The use of evasion, euphemism and circumlocution is part of the long American rhetorical tradition of making prejudice pretty. Anyone familiar with the history of integration knows that, had it been left solely to the military, we’d have had segregated units for decades after President Truman issued his 1948 executive order abolishing them. They still existed in 1954, and separate schools and amenities on military bases persisted well into the Eisenhower administration. The Pentagon is competent to determine the physical requirements of specific forms of service; only the elected civilian authority has the constitutional power to determine who is allowed to serve.

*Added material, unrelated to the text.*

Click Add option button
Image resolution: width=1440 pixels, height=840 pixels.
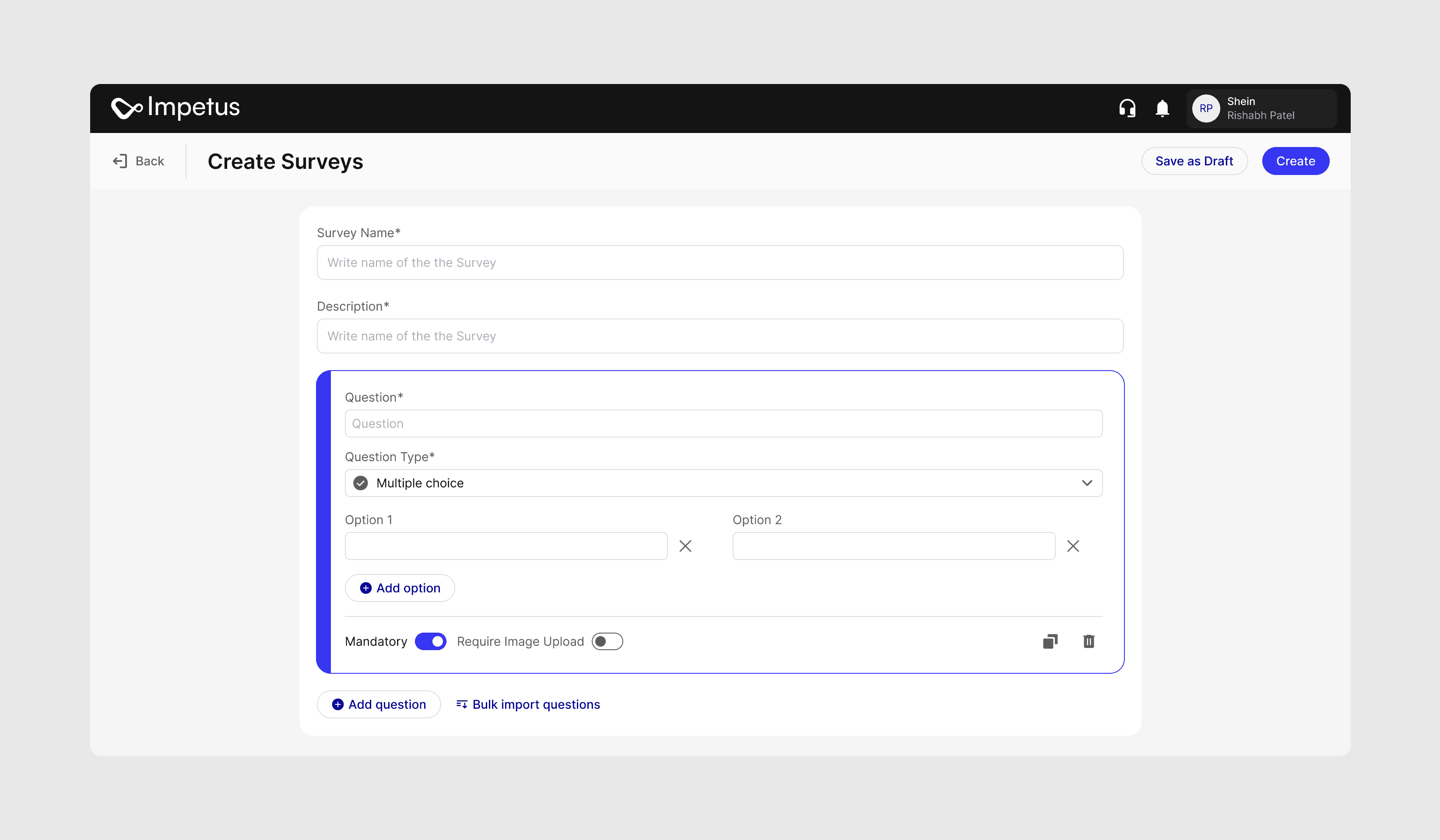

Moreover, continued insistence that some Americans’ sexual orientation renders them unfit for military service affronts the common sense of the nation’s people, who for more than a generation have had the experience of working and collaborating with openly gay and lesbian co-workers. Their sexuality no more hinders the normal conduct of business, academia or professions than anyone else’s, and we all know it. To argue otherwise is simply camouflage for bigotry. “Don’t ask, don’t tell” is simply accommodation to prejudice: It is perverse to argue that gays and lesbians ought now to lead the secret lives that used to be cited as the reason their sexual orientation made them a security risk.

History has an inscrutable habit of sketching out compelling symmetries, and the timing of this week’s congressional vote is one of these. The origins of Memorial Day have long been located in the spontaneous desire that arose in many places to honor the recent Civil War’s dead. Historians, however, now believe that the first formal Decoration Day, as this holiday was known until our own time, was observed as a special commemoration of martial sacrifice by those whose freedom it had won.

During the Civil War, the horse race course in Charleston, S.C., was turned into an open-air prison for captured Union soldiers. Hundreds died of malnutrition and exposure and were buried in a mass grave at the site. In April 1865, recently freed slaves who were members of local organizations called the Friends of Martyrs and the Patriotic Assn. of Colored Men took it upon themselves to exhume the bodies of 257 soldiers buried without coffins and to place them in dignified individual plots in a cemetery they constructed and surrounded with a fence. On May 1 of that year, according to a contemporaneous account, thousands of freed slaves gathered at the new graveyard to honor those who’d made the promise of emancipation a reality. “The Star-Spangled Banner” was sung; there were prayers and hymns. Children heaped roses on the graves. Three regiments of black soldiers — including the storied 54th Massachusetts, made famous in the film “Glory” — marched in tribute to fallen comrades.

Thanks to this week’s vote by a courageous congressional majority, we can celebrate this Memorial Day in full concert with the spirit of that commemoration, a ceremony that honored free men who had sacrificed so that others might stand unhindered, as Providence intended, in the light of liberty.